Berry Liberman on Sali Hughes
Sali Hughes is one of the most powerful women in the beauty business. Her famous column in the Guardian has become a grooming bible for millions of women around the world. From Chanel to Boots, Sali has the vast universe of beauty products landing on her doorstep to be trialled and tested in her modest Brighton bathroom.
If she recommends a product it can sell out in days. You would expect then that Sali is a coiffed, plucked and plumed exemplar of beauty perfection. On the contrary. When we meet at Melbourne’s centre for secular philosophy The School of Life, she arrives looking like the pretty, smart, normal working mother that she is. That’s why we love her. She’s one of us, only with an insider’s knowledge of the minefield that is make-up.
It wasn’t until a colleague handed me Sali’s book Pretty Honest and I read the deeply moving chapter about make-up and illness that I understood something about my own prejudices. “Anyone who dismisses beauty and make-up as an irrelevant pursuit by the vain not only knows nothing about women but has zero understanding of the complex effects of illness.” She writes openly about the role beauty can play in lifting the spirit when our minds or bodies are doing it tough. Beauty, she reminds us, has an important place in life and does not preclude a capacity for thoughtfulness, compassion or empathy.

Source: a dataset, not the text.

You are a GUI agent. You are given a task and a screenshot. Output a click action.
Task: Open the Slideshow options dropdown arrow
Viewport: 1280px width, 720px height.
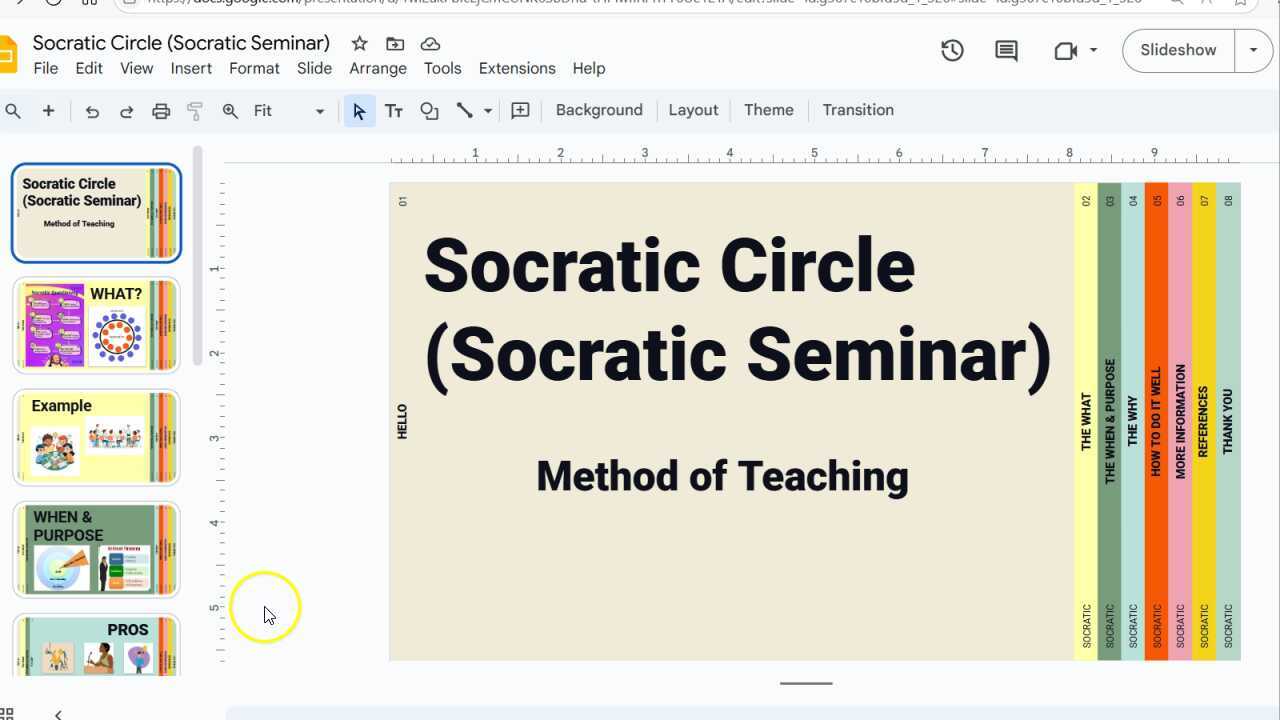(x=1254, y=49)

Despite her daily deep dive into glamorous tubs of body creams, Sali’s journey has been one of resilience and hard work. Leaving home at 15, she found herself in London, pretending to be older, working as a make-up assistant in the heady world of fashion. Hungry to learn and needing to support herself, she gradually worked her way through the ranks as both journalist and make-up artist in the days when gumption and a solid work ethic were all you needed to do well. It was a random tweet that would change everything. In it, Sali admonished the poor state of the Guardian’s beauty column (a paper she already worked for) and promptly received a call from the editor asking her if she thought she could do better. It turned out she could.

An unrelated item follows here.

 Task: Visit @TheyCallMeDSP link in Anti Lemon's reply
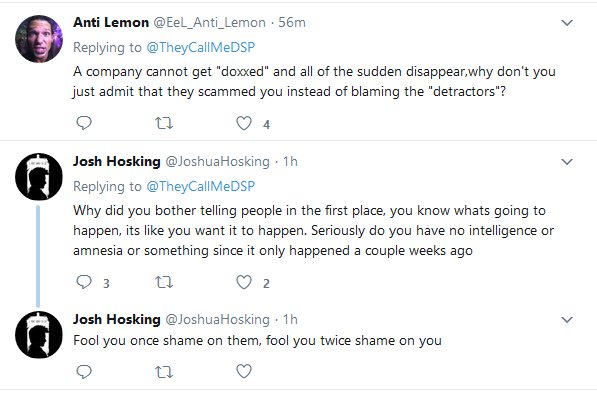201,47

Some argue you’re not a feminist if you wear make-up. For Sali, make-up is a woman’s rightful playground. It helps us return to ourselves in times of loss, grief and fear. Yes it can be perverted by the greed of commercial interests, but at its core, make-up has always spoken of female power and pride—a way to claim personal identity, to be and express our innermost fantasies in a safe and fun outward display. Importantly and most movingly for me, Sali points out that there is a great injustice in women being judged for caring about what shade of lipstick they wear—as if that would exclude them from having a compassionate engagement with the world. She talks to real women with real, messy lives, navigating the joys and pitfalls of motherhood, singledom, work, love, sex and ageing. In the days before bra burning, a woman was expected to look a certain way. Today it’s a choose-your-own adventure and thank goodness for that.